Martha P. Cotera (born January 17, 1938) is a librarian, writer, and influential activist of both the Chicano Civil Rights Movement and the Chicana Feminist movement of the 1960s and 1970s. Her two most notable works are Diosa y Hembra: The History and Heritage of Chicanas in the U.S. and The Chicana Feminist. Cotera was one of six women featured in a documentary, Las Mujeres de la Caucus Chicana, which recounts the experiences of some of the Chicana participants of the 1977 National Women's Conference in Houston, Texas.

==Early life==
Daughter of Juan Piña and Altagracia Castaños, Cotera was born in Chihuahua, Mexico. and was one of four children. She and her mother immigrated to El Paso, Texas in 1946 and she was educated in the El Paso Public Schools. She married Juan Cotera in 1963 and had two children.

==Education==
Cotera began her elementary education in Mexico. Her grandfather taught her to read when she was very young and when she immigrated from Mexico to the United States she was moved ahead from first grade to third grade in the Texas public schools. In 1962 Cotera earned a bachelor of arts degree in English with a minor in history from Texas Western College, which is now the University of Texas at El Paso. Later, in 1971, she earned a master's degree in education from a satellite campus of Antioch College, which is based in Yellow Springs, Ohio.

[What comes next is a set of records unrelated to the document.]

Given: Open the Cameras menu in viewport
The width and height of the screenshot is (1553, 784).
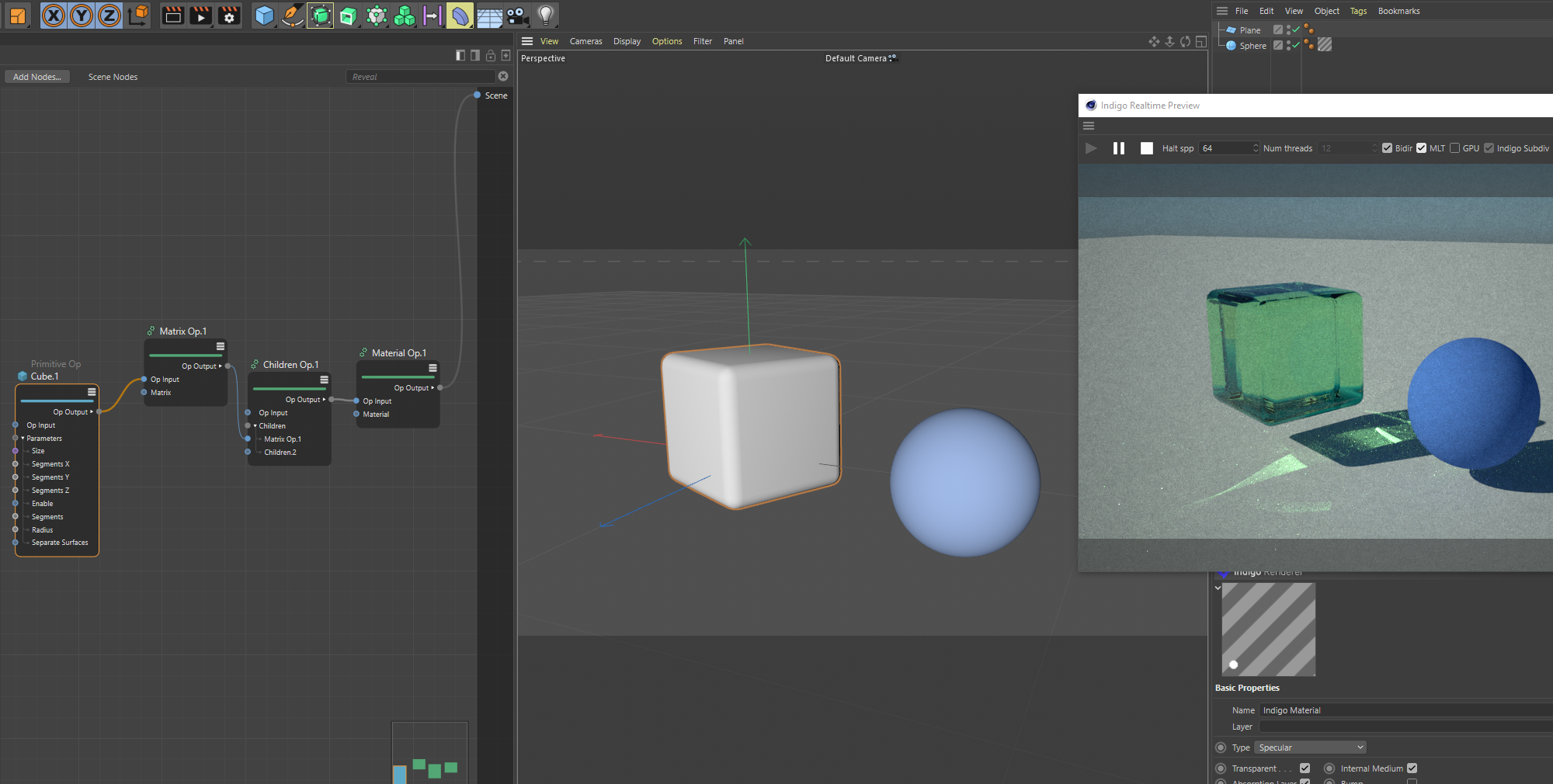Looking at the screenshot, I should click(x=585, y=42).
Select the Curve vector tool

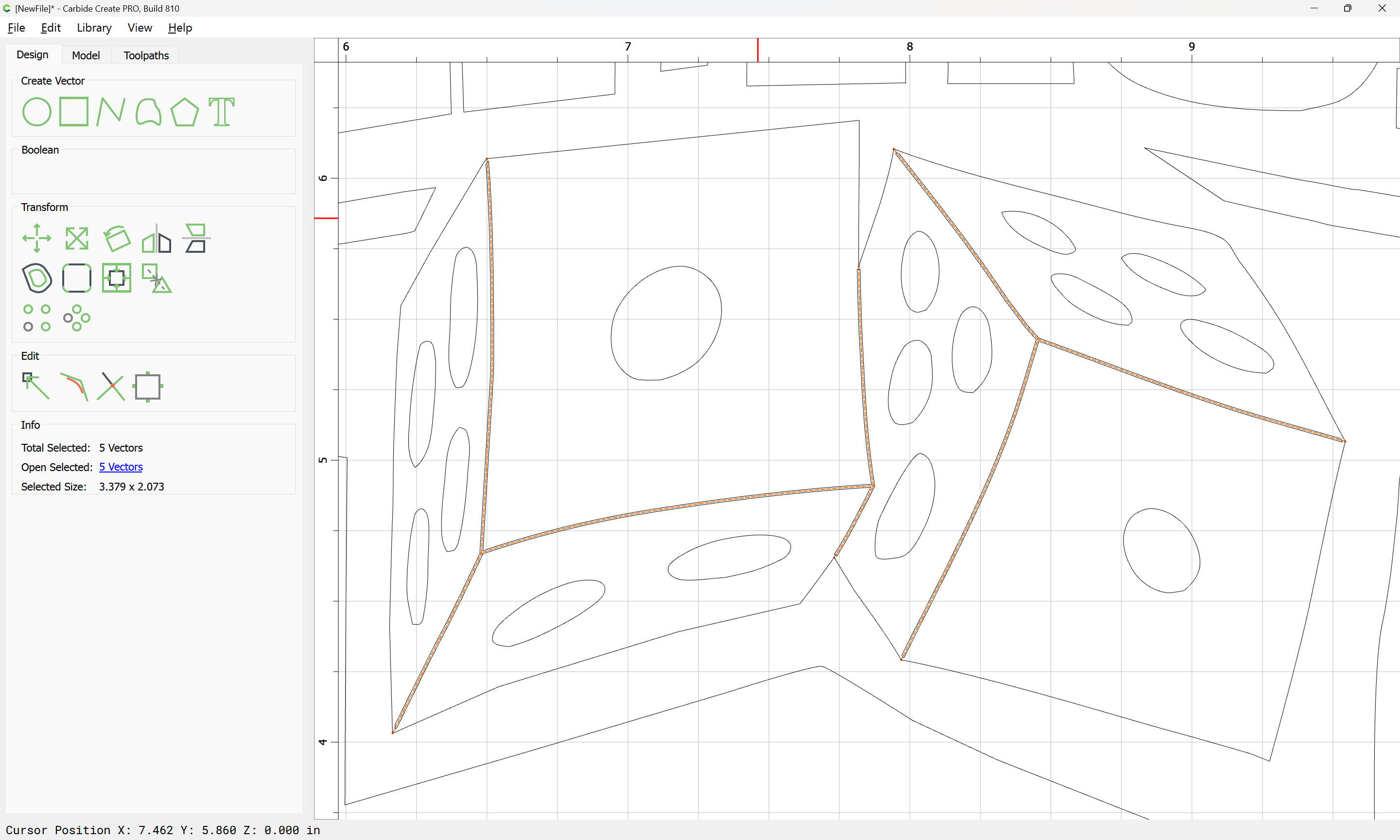[148, 111]
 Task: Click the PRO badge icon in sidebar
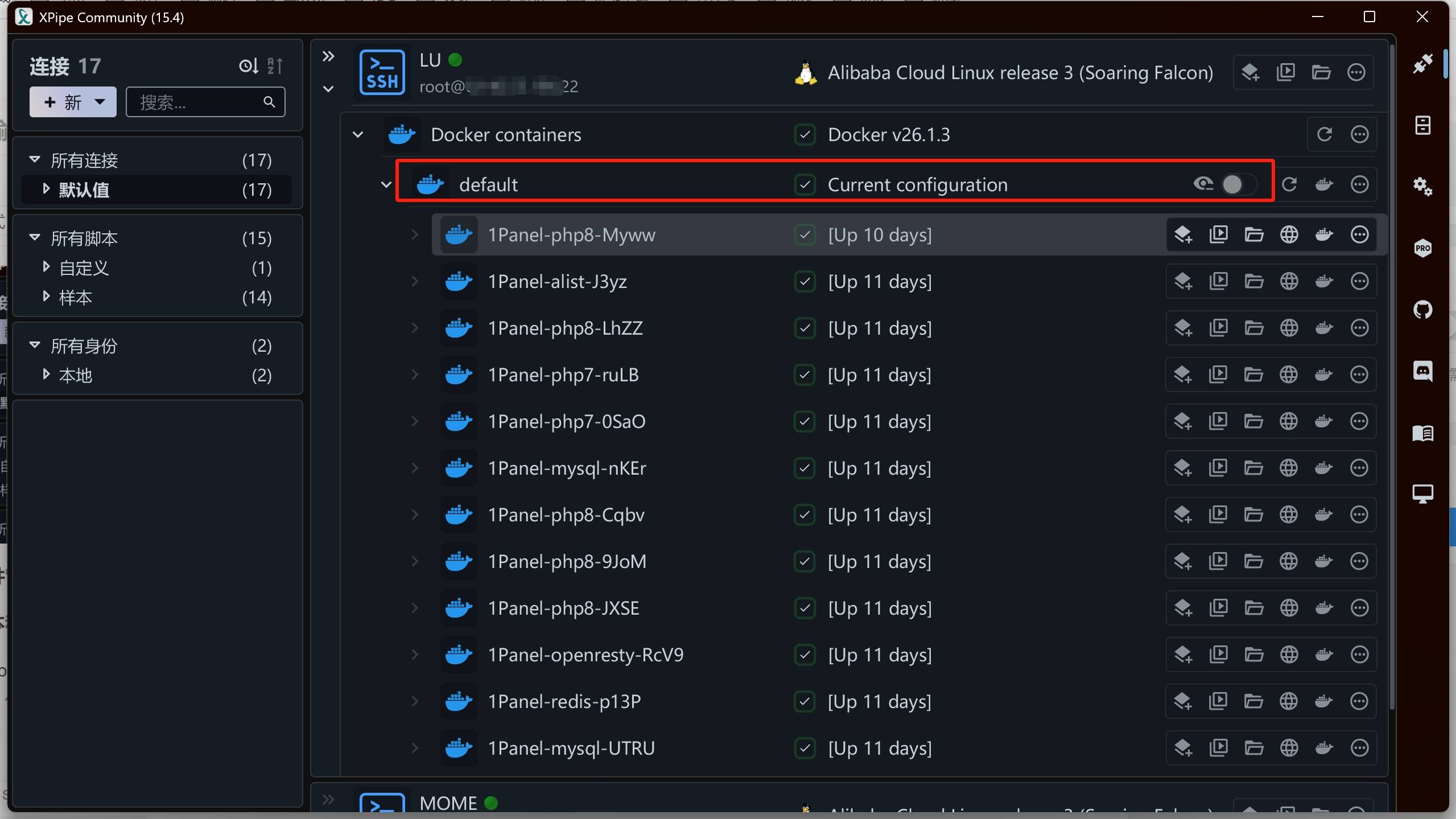[1422, 248]
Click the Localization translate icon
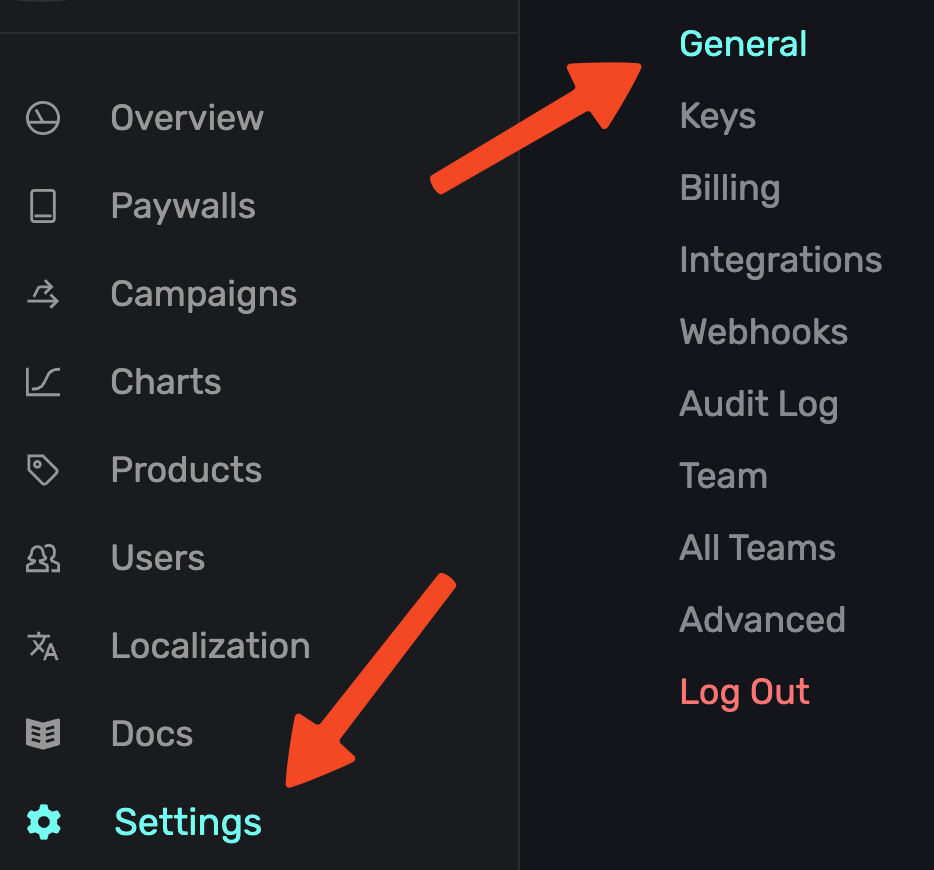 43,646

==Career and political involvement==
Cotera began her prolific career as a librarian in El Paso in her late twenties. In 1964, the Texas State Library in Austin hired her as the director of documents and information and in 1968 she became the director of Southwest Educational Development. She has been involved with several established political and activist organizations. She first became involved with PASSO (Political Association of Spanish Speaking Organizations) and in 1964 in the following years she and her husband also began working with the farmworkers movement.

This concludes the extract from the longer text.